Austeridade coloca Saúde em risco

Uma das grandes conquistas da democracia em Portugal, no final dos anos 70, foi a criação de uma rede de pública de prestação de cuidados de saúde aos cidadãos. Esta rede é o Serviço Nacional de Saúde que aproximou todas as pessoas de cuidados básicos de saúde que não eram obtidos antes da criação desta rede. Só para ter uma ideia da magnitude e do pilar do SNS o número de consultas aumentou de 8 milhões de consultas por ano em 1960, para 47 milhões em 2008. Apenas se observa uma quebra no crescimento das consultas no início dos anos 80 que curiosamente coincide com a intervenção do FMI em Portugal nos anos 80.
Hoje o SNS volta a estar em risco com as políticas de austeridade, quem o diz é o Director da escola Nacional de Saúde Pública que em entrevista à LUSA admite que as medidas do Orçamento de Estado são de tal ordem fortes que, a seguir este caminho, o SNS será diferente: as pessoas terão maior dificuldade de acesso a cuidados de qualidade, e levará, em última hipótese à exclusão de pessoas dos cuidados de saúde.

*Instruções:* Prossiga o texto sobre a austeridade e o Serviço Nacional de Saúde a partir do ponto em que ele termina. As linhas que se seguem provêm de uma fonte diferente do texto.

*Dados extraídos:*

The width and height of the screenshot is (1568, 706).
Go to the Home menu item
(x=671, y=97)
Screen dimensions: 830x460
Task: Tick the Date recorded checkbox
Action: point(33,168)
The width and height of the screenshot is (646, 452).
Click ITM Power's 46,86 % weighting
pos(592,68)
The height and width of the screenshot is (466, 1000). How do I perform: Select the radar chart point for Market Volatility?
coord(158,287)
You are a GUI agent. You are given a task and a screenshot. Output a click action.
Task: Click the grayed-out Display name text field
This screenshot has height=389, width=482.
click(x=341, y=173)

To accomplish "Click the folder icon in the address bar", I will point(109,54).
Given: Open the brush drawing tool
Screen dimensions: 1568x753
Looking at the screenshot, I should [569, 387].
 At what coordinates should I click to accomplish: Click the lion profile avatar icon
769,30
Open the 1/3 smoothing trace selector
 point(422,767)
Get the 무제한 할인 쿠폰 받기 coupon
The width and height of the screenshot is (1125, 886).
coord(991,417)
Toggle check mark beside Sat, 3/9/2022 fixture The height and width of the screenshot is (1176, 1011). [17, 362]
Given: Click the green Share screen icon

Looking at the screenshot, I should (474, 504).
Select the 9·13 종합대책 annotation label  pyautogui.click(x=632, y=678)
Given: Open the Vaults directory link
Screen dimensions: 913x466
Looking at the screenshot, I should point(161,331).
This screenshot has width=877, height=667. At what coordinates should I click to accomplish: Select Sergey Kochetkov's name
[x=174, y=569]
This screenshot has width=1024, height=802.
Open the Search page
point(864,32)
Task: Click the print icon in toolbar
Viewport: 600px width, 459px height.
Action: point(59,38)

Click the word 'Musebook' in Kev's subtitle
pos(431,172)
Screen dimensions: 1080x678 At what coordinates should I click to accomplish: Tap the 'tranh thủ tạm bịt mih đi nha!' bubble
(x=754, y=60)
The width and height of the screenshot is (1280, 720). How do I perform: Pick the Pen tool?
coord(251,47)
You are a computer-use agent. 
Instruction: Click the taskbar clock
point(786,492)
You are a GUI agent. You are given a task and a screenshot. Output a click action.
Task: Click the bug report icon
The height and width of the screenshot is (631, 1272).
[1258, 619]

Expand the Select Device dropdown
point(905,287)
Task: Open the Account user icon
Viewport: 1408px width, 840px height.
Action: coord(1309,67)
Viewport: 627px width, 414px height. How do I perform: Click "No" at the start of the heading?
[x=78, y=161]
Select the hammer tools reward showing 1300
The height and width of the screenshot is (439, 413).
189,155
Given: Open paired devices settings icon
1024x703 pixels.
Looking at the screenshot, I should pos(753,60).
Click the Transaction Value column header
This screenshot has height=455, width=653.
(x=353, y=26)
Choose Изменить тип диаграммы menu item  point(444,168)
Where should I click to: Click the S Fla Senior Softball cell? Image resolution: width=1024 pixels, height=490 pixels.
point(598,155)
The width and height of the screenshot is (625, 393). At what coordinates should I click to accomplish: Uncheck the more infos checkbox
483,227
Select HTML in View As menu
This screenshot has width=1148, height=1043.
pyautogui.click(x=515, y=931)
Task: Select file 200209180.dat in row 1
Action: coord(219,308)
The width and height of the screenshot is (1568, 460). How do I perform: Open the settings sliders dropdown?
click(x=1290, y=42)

*Resposta ao exercício:*
Para não ter quaisquer outras suspeitas de que o plano é este olhemos para a nossa bola de cristal, que infelizmente é a Grécia. Num artigo publicado ainda no início de Agosto no Guardian era analisada a catástrofe que estava já nessa altura a atingir o sistema de saúde grego. O artigo começa com o exemplo de um diabético, que depois de ser despedido deixou de ter acesso aos medicamentos que necessitava para sobreviver e passou a recorrer à assistência médica internacional, que está situada na Grécia para ajudar os imigrantes ilegais que chegam de África. O sistema de saúde lida diariamente com faltas de material, de médicos e outras dificuldades.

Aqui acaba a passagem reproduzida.